Сомнительный друг | страница 2
Если рассматривать эти отношения с хронологической стороны, дело представляется в таком виде… В 1826 году, то есть в первые годы своего знакомства с великим поэтом, Боратынский пишет ему между прочим: «Жажду иметь понятие о твоем „Годунове“. Чудесный наш язык ко всему способен: я это чувствую, хотя не могу привести в исполнение. Он создан для Пушкина, а Пушкин — для него. Я уверен, что трагедия твоя исполнена красот необыкновенных. Или довершай начатое ты, в ком поселился гений!.. „Эду“ для тебя не переписываю, потому что она на днях выйдет из печати.
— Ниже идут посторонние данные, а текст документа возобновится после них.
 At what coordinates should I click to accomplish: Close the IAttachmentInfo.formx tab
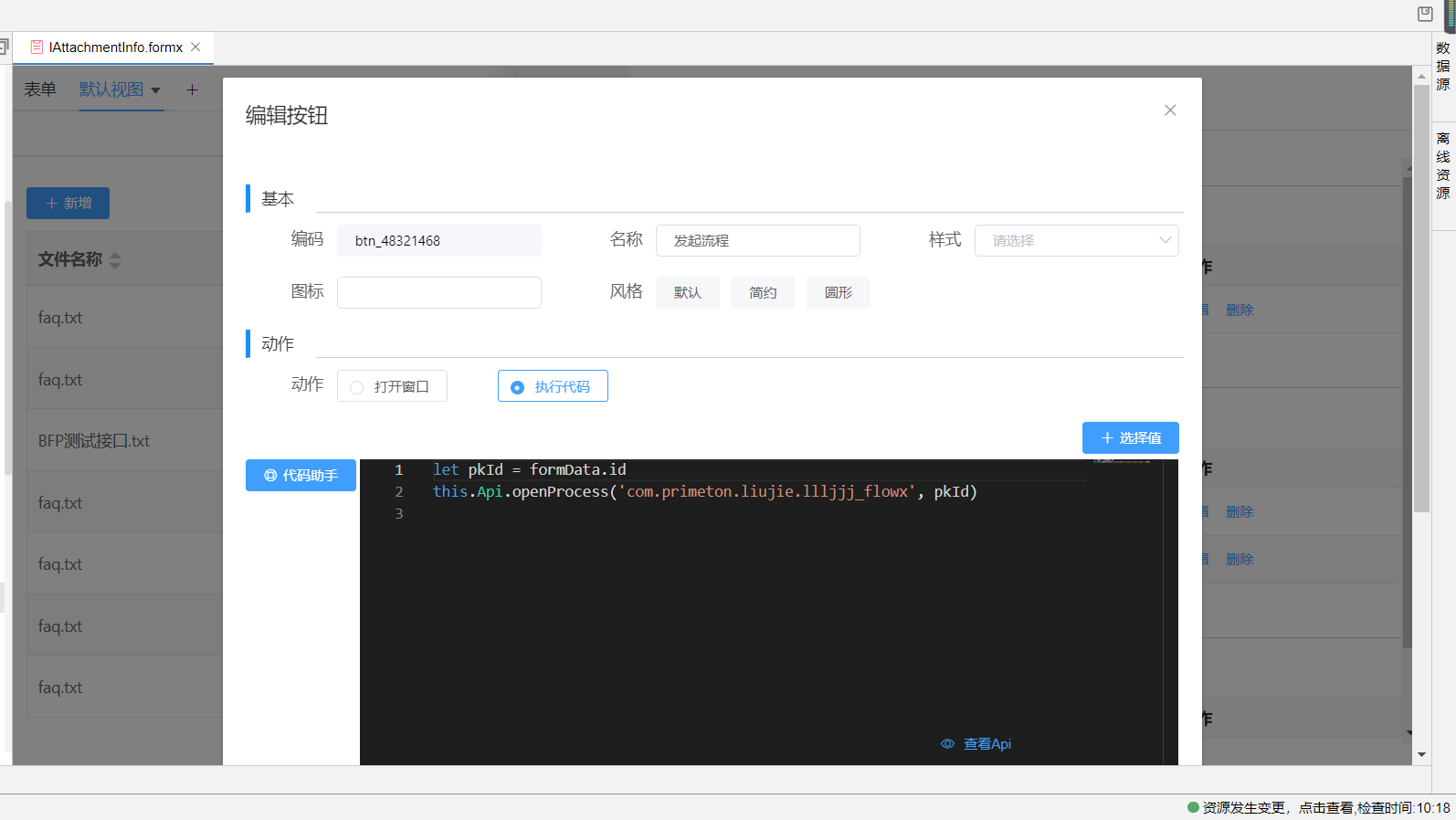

Дельвиг, который в Петербурге смотрит за изданием, тотчас доставит тебе экземпляр и, пожалуй, два, ежели ты не поленишься сделать для меня, что сделал для Рылеева… Пиши, милый Пушкин, — а я в долгу не останусь, хотя пишу к тебе с тем затруднением, с которым обыкновенно пишут к старшим».
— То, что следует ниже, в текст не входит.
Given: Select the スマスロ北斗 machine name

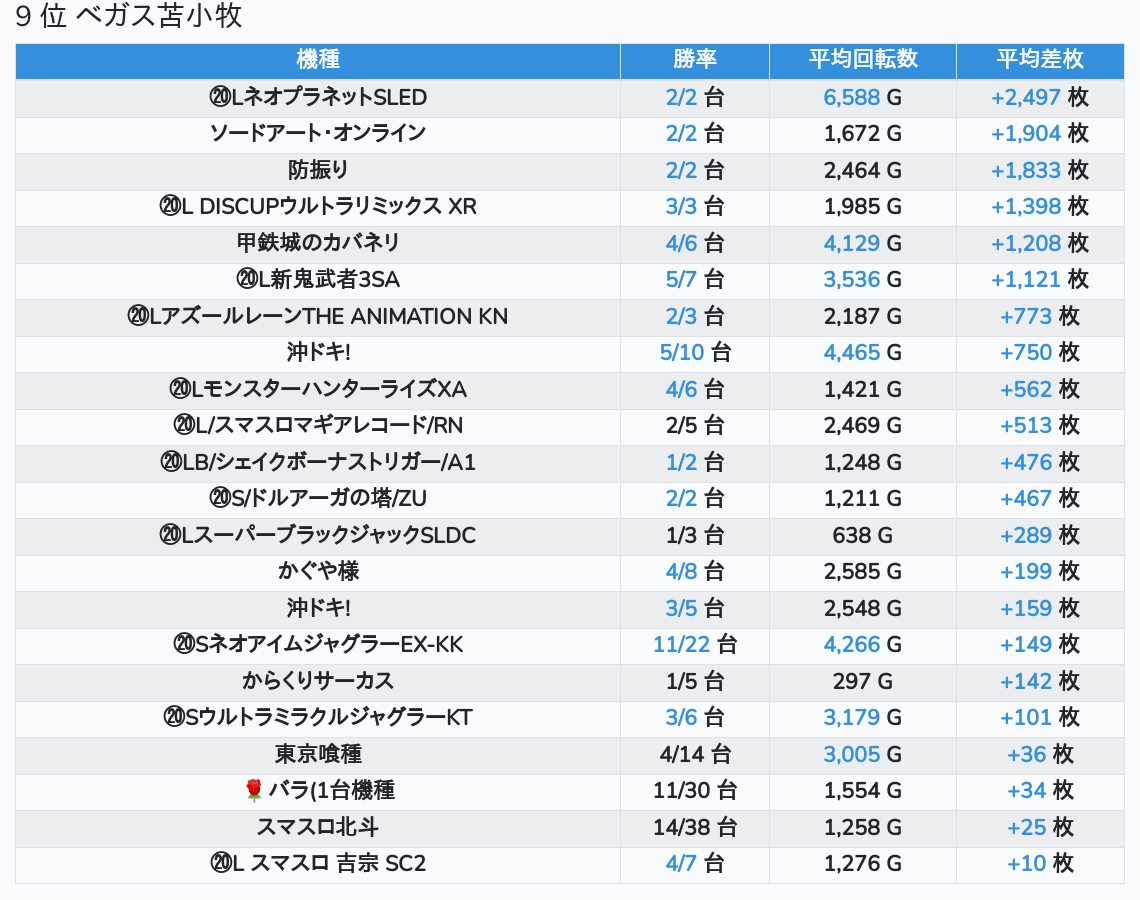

Но уже спустя два года в письме к Пушкину того же Боратынского встречаются такие многознаменательные строки: «Дельвиг погостил у меня короткое время. Он много говорил мне о тебе, между прочим передал мне одну твою фразу и ею меня несколько опечалил. Ты сказал ему: Мы нынче не переписываемся с Боратынским, а то бы я уведомил его и проч. Неужели, Пушкин, короче прежнего познакомясь в Москве, мы стали с тех пор более чуждыми друг другу? Я, по крайней мере, люблю в тебе по-старому и человека и поэта»… Затем следует умная и осторожная обмолвка, намекающая на неуспех в публике «Евгения Онегина», и послание заканчивается фразой, которая, как и общий тон письма, отдает видимой натянутостью, как бы некоторой искусной подделкой под настоящую товарищескую руку: «Между тем прощай, милый Пушкин! Пожалуйста, не поминай меня лихом!»
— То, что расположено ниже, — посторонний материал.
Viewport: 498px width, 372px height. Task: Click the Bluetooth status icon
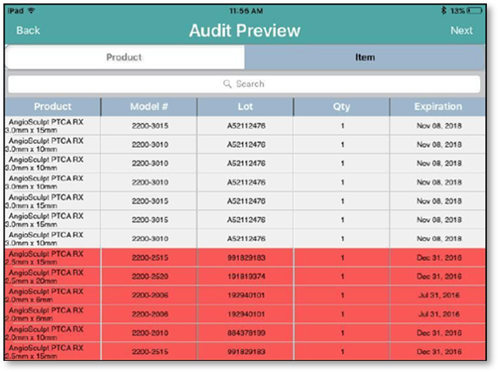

Эта неискренность или, лучше сказать, полуискренность при внешней мягкости и корректности — шляхетская черточка, вовсе не удивительная в потомке «древнего польского дворянского рода», — надо полагать, не могла не броситься в глаза такому прозорливцу, как Пушкин. Нет ничего мудреного, что, познакомясь с Боратынским «короче», он несколько умерил свое первоначальное увлечение им как человеком и перенес свое исключительное сочувствие на него как на поэта, сочувствие тем более великодушное, чем прозрачнее для него обнаруживались в Боратынском признаки известной писательской дурной болезни — jalousie de metier. Пушкин был слишком благороден, чтобы «поминать лихом», и когда неожиданно скончался Дельвиг, он взволнованно пишет Плетневу: «Изо всех связей детства он один оставался на виду — около него собиралась наша бедная кучка. Без него мы точно осиротели. Считай по пальцам: сколько нас? Ты, я, Боратынский, вот и все».